> _Problem to work on_
For each record that follows, restate the text exactly and drop the pictures.

[[ Given entries, beginning ]]

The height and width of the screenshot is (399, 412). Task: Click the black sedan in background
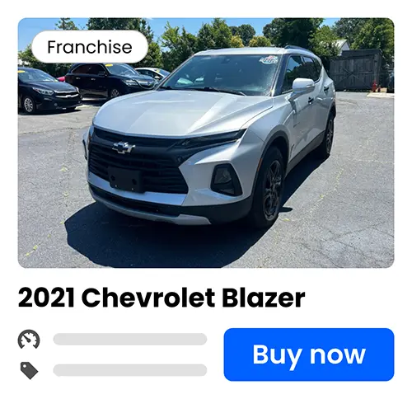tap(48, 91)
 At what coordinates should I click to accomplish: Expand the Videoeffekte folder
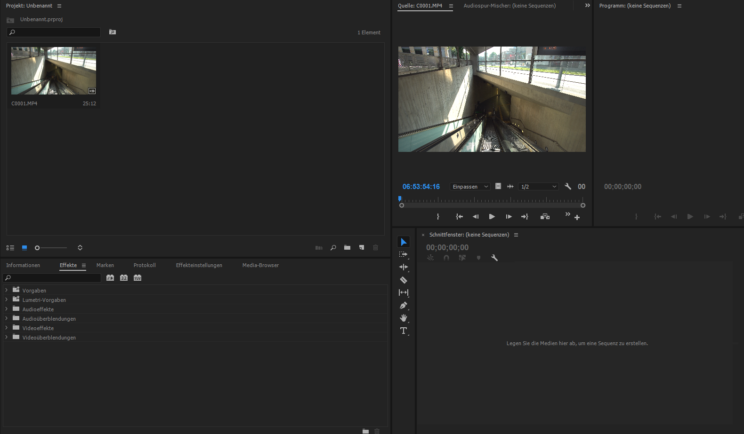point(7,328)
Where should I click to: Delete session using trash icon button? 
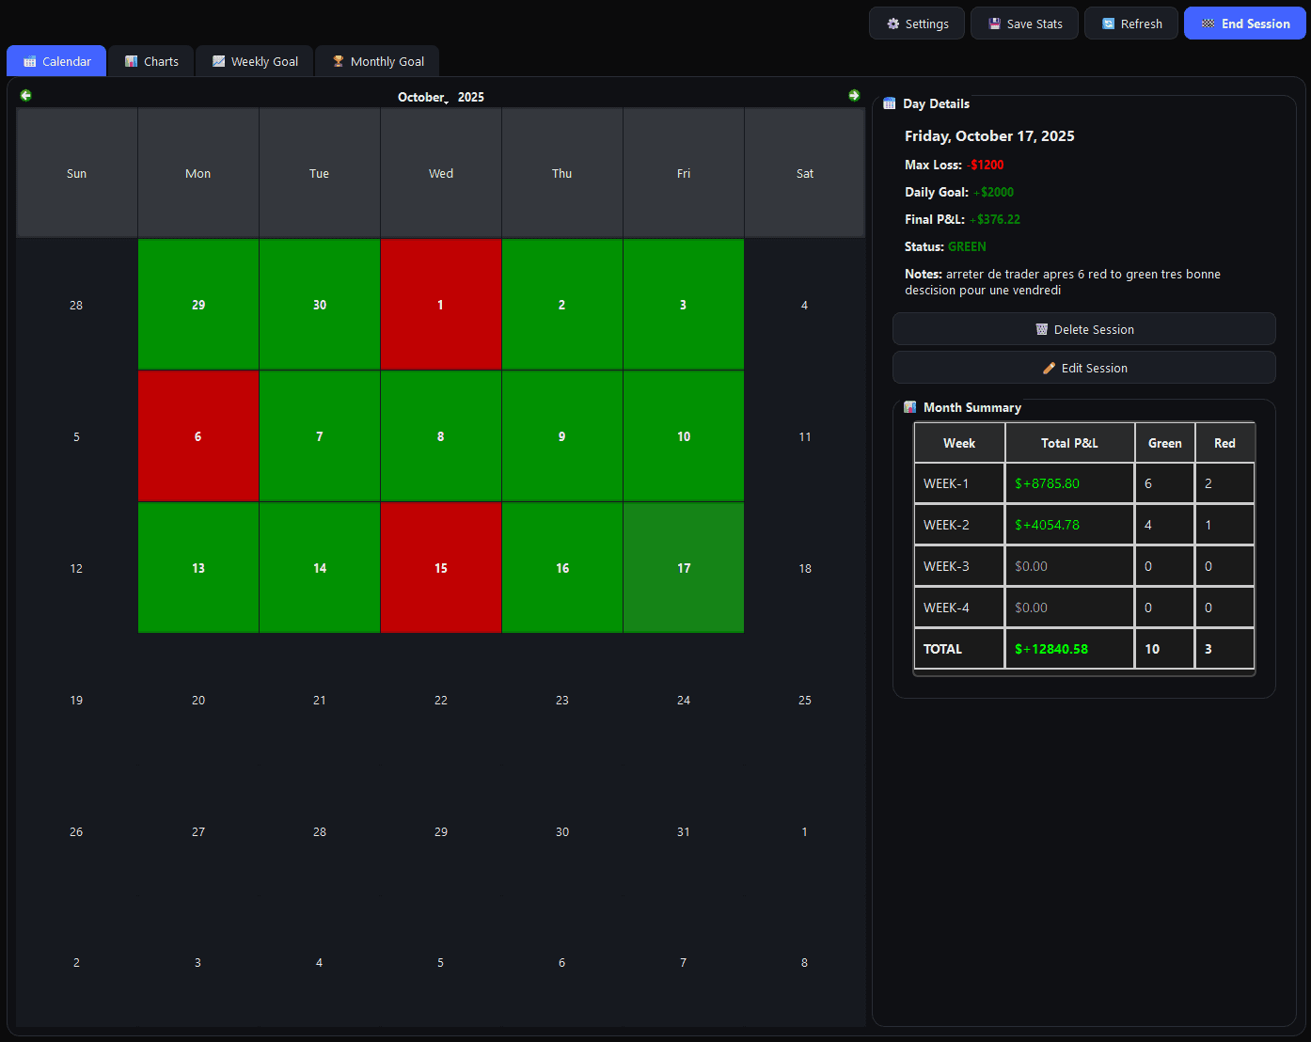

[[ Given entries, end ]]

> _Answer space_
The height and width of the screenshot is (399, 412). Task: Click the black sedan in background
tap(48, 91)
 At what coordinates should I click to accomplish: Expand the Videoeffekte folder
point(7,328)
Where should I click to: Delete session using trash icon button? 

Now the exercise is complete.